Yesterday, I sat through a friend's fifteen minute disquisition on comic-book trends, delivered as if I, too, regularly read the things. Though he later apologized, I genuinely enjoyed it; there's something interesting about sitting through someone else's abstruse technical discussions. It's a little window into a world that is normally totally invisible to your view.
Today, I enjoyed the same phenomenon reading another friend blog about cricket:
The best one may say for Twenty20 is that it may prove a gateway to an appreciation of real cricket for some fans; much more likely, however, is that it will further erode the viability of test match cricket which is already in trouble everywhere outside England and Australia.

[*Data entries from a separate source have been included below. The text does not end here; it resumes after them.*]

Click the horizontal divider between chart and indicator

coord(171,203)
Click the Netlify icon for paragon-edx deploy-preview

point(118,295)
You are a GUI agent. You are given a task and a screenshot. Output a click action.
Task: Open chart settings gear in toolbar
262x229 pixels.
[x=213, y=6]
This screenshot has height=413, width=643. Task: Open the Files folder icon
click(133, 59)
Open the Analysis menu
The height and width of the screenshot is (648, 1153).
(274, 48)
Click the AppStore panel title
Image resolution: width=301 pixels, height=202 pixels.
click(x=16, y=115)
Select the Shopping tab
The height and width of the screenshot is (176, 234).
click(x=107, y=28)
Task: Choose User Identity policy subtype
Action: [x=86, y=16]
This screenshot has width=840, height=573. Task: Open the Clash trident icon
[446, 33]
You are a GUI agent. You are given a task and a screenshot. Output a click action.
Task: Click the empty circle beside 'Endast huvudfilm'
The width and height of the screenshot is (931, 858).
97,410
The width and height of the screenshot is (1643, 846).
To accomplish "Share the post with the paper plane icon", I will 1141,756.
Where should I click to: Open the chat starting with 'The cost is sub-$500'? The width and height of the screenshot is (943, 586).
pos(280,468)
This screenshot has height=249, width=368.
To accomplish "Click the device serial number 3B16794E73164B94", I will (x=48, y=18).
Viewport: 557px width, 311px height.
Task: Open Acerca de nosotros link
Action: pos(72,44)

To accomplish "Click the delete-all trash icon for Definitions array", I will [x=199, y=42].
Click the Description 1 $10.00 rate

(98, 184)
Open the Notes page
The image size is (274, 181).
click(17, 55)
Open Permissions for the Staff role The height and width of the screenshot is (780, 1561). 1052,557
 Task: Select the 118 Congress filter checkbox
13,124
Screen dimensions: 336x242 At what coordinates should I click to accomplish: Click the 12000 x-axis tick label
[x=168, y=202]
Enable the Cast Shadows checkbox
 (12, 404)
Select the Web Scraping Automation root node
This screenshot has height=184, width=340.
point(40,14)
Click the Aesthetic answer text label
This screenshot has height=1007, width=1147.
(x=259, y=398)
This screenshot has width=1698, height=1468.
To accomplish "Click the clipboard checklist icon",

This is not merely a question of money, but ones of technique, discipline and mental fortitude. One day cricket alters the way batsmen and bowlers approach the game. How many batsmen now have the patience, let alone the technique required, to bat all day on a difficult wicket? Precious few. How many bowlers, used to being smashed off a length in hit-and-run cricket, now possess the ability to stick to line and length? Precious few.
It may be silly to think there was once a golden age - Cardus after all mourned the pre-1914 game even as he was writing about Bradman and Hammond and Woolley and Headley and all the rest - but skills once considered integral to the game are disappearing and part of the blame for that must be apportioned to the proliferation of one-day cricket.